Proplanetary Disk Gaps Don't Always Signal Planets
Protoplanetary disks of gas and dust that surround young stars sometimes show dark gaps when viewed, which are often caused by unseen planets. However, a recent study found that protoplanetary disks do not always signal hidden planets, and the gaps could actually be cosmic illusions and not the sign of hidden planets after all.
"If we don't see light scattered from the disk, it doesn't necessarily mean that nothing is there," said Til Birnstiel, from Max Planck Institute for Astronomy in a news release. Birnstiel conducted the study while at the Harvard-Smithsonian Center for Astrophysics.
In their experiment, the researchers studied disks that shine in visible wavelengths due to reflected light. The scattered light derives from starlight, which is released from miniature-sized particles, similar to cigarette smoke.
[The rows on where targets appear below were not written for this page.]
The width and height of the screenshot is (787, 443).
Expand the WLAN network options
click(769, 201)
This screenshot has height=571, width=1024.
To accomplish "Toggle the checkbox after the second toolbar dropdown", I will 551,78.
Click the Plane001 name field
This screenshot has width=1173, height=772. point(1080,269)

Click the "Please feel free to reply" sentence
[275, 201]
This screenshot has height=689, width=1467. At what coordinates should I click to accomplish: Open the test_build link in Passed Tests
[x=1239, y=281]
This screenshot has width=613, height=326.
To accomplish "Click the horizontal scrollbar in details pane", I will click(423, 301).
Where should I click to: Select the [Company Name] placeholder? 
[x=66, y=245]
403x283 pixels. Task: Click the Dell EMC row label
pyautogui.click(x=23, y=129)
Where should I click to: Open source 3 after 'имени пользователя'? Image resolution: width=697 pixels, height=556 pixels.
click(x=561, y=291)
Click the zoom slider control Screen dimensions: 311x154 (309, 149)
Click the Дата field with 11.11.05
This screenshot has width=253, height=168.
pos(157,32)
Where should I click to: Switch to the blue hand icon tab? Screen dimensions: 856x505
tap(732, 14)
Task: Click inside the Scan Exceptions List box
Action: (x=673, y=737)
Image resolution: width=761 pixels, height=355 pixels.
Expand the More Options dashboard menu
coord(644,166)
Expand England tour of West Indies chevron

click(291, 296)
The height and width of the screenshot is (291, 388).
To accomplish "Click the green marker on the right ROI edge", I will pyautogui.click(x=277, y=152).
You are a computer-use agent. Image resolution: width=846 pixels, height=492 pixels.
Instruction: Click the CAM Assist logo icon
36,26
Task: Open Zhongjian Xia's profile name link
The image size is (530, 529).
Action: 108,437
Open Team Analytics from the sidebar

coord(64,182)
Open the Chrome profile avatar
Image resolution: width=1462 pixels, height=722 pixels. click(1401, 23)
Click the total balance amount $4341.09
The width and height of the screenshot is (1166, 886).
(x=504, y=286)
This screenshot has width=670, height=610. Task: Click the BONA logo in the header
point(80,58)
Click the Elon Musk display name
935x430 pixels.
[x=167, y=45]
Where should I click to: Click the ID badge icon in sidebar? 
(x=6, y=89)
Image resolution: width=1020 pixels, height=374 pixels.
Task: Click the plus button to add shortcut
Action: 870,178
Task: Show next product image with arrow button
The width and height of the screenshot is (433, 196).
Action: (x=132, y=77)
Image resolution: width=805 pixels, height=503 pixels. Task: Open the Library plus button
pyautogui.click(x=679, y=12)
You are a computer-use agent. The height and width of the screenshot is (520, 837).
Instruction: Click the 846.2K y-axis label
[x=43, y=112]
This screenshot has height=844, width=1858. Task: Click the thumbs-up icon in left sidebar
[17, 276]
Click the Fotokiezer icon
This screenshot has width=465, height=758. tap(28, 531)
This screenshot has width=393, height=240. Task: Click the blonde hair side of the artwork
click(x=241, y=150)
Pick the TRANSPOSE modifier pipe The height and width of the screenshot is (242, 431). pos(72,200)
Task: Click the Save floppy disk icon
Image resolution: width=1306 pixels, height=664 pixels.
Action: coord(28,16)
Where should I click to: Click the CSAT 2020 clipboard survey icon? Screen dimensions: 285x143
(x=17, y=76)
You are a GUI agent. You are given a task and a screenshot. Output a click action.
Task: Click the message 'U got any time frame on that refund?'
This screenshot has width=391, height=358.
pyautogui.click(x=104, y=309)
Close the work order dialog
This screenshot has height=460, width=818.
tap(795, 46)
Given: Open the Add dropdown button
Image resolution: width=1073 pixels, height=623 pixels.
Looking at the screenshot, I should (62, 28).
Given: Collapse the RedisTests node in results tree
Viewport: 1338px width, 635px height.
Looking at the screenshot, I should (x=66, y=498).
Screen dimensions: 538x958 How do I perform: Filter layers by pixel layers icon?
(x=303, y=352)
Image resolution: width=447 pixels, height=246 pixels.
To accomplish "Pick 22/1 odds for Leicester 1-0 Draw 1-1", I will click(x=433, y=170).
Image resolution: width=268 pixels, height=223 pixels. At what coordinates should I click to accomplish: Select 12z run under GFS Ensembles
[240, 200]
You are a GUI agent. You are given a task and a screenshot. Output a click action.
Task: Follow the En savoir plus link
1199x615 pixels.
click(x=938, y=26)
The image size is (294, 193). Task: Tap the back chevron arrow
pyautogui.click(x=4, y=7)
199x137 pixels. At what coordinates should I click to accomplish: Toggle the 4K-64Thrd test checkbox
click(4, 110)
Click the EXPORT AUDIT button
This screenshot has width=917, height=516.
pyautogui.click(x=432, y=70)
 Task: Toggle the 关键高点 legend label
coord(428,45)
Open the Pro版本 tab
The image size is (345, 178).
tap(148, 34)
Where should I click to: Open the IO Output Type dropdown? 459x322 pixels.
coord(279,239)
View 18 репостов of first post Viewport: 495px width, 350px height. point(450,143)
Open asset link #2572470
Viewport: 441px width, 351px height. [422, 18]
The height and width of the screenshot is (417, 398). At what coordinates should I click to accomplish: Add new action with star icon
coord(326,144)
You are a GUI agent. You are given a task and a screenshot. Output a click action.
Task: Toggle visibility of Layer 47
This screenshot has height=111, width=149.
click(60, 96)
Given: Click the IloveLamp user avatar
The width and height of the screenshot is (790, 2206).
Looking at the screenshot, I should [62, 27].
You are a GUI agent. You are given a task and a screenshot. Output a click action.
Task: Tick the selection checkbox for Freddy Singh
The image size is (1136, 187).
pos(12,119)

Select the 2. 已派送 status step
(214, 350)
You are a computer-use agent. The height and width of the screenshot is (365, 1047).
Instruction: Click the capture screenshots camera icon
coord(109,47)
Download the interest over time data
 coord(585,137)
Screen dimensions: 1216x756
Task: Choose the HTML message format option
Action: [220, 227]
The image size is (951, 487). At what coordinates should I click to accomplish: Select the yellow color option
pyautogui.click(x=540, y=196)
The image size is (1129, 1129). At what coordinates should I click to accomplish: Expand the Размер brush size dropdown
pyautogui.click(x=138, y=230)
Over time, these small particles gather together to form large objects, which eventually become giant planets. However, particles do not always form giant planets - sometimes they break apart instead of clinging together. The particles can either move closer to or farther away from a star, which is known as migration. The researchers used the Smithsonian's Hydra supercomputer cluster to examine the process.
"Growth, migration and destruction can have tangible, observable effects," said Sean Andrews, co-author of the study. "Specifically, these processes can create an apparent gap in the disk when the small particles that scatter light are cleared away, even though larger particles still remain."
In order to determine if a planetary disk is real, astronomers need to make observations at longer wavelengths of light that can pick up the pebbles, according to the researchers.